Musas dançando com Apolo - Baldassare Peruzzi
Mnemósine, não sabia mais o que fazer para manter-se saudável e íntegra. Pediu, em vão, ajuda às nove musas, suas filhas. Não havia mais quem preservasse livros, poesia, história, música e danças; tragédias e comédias misturavam-se reduzidas a reles pegadinhas, a natureza e os campos destruídos e as ciências um monte de idéias descartáveis servindo aos interesses mais vis.

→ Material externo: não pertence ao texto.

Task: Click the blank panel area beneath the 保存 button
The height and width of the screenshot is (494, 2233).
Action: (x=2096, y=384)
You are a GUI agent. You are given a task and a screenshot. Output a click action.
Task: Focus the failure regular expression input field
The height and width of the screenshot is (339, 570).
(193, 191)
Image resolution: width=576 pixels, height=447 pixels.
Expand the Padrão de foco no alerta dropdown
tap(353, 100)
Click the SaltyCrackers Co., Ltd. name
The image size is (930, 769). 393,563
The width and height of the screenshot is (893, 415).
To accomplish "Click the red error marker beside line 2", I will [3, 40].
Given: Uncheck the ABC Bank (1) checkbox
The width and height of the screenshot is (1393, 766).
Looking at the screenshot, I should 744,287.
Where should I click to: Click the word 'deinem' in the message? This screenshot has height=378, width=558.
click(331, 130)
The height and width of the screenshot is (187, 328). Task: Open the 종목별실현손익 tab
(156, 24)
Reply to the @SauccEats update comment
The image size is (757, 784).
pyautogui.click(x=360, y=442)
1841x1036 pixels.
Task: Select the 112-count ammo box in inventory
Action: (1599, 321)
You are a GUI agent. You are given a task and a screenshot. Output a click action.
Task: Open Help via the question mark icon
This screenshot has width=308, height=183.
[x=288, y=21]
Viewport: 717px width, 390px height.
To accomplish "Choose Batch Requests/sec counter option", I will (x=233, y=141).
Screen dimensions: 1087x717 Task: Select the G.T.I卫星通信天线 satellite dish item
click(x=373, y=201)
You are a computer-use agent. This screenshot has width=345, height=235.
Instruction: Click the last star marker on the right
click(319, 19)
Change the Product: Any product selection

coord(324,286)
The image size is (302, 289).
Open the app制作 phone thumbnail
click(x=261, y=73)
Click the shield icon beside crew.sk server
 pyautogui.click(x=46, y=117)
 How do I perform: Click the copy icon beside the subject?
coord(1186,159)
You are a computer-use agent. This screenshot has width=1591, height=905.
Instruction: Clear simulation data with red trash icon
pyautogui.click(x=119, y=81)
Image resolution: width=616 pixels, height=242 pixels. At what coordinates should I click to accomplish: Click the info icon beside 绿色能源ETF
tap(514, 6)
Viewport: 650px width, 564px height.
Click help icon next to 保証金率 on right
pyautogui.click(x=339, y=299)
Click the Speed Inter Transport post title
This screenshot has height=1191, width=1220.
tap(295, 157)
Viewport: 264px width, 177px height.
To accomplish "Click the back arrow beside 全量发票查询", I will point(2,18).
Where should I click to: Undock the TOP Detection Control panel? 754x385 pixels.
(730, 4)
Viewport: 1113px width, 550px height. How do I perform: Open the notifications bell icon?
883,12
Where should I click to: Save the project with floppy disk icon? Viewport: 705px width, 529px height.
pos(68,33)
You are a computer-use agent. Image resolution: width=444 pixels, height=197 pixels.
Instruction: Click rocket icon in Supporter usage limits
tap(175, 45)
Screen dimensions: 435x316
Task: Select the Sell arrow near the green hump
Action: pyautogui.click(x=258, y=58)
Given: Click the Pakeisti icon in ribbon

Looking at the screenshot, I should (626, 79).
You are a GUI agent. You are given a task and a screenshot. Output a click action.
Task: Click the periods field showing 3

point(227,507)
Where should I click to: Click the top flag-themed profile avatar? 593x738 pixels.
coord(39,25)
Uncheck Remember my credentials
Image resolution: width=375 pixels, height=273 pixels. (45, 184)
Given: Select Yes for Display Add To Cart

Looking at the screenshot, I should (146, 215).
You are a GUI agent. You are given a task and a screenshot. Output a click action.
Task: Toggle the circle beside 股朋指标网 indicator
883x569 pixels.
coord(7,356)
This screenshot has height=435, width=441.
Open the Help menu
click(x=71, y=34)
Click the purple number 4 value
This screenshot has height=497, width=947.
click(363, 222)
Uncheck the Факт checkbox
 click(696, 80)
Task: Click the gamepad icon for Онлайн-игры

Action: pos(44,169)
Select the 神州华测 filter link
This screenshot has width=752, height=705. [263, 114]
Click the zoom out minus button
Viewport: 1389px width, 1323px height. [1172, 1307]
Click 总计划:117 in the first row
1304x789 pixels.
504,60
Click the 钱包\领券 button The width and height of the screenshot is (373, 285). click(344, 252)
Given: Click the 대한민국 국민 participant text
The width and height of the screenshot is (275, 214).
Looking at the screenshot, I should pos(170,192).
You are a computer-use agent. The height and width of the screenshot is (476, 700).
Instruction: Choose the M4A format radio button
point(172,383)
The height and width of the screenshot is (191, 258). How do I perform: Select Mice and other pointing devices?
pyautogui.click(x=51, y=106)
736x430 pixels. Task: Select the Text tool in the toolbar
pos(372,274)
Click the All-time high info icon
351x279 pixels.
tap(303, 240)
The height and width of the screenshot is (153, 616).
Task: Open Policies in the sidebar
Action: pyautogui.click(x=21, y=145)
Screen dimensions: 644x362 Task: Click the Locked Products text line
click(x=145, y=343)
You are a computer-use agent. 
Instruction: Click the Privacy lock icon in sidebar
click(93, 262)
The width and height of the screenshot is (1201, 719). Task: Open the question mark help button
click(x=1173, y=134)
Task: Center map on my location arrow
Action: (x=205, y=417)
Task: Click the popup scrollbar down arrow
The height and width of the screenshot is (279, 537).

Zeus, o pai das jovens, havia sido destronado, e no reino de Plutão, que imperava em seu lugar, todos bebiam as águas do Lete.
escrito em 03-01-2010
Cérbero não suportava mais as dores nas costas. Sustentar três cabeças atentas a qualquer movimento reduzia a frangalhos sua cervical. Pediu ajuda a Hefestos, que criou e instalou em seu flanco uma quarta cabeça. Equilibradas, não pesavam tanto e ele ainda podia coçar melhor as costas sem depender da boa vontade de Perséfone. Sabia que o fato poderia interferir em conceitos mitológicos e psicológicos do passado, mas afinal a lei de seu amo era a transformação!
Ele se considerava excelente companheiro e amante apaixonado. Quando o casamento entrou em crise, levou a esposa à praia onde gostava de passar férias, mas a relação naufragou. A segunda união começou a desandar e então decidiu ter uma segunda lua de mel. Escolheu o mesmo local, sua praia preferida. A convivência piorou até terminar. A primeira esposa detestava praias e adorava montanha. A segunda, apreciava cidades, museus e atividades culturais.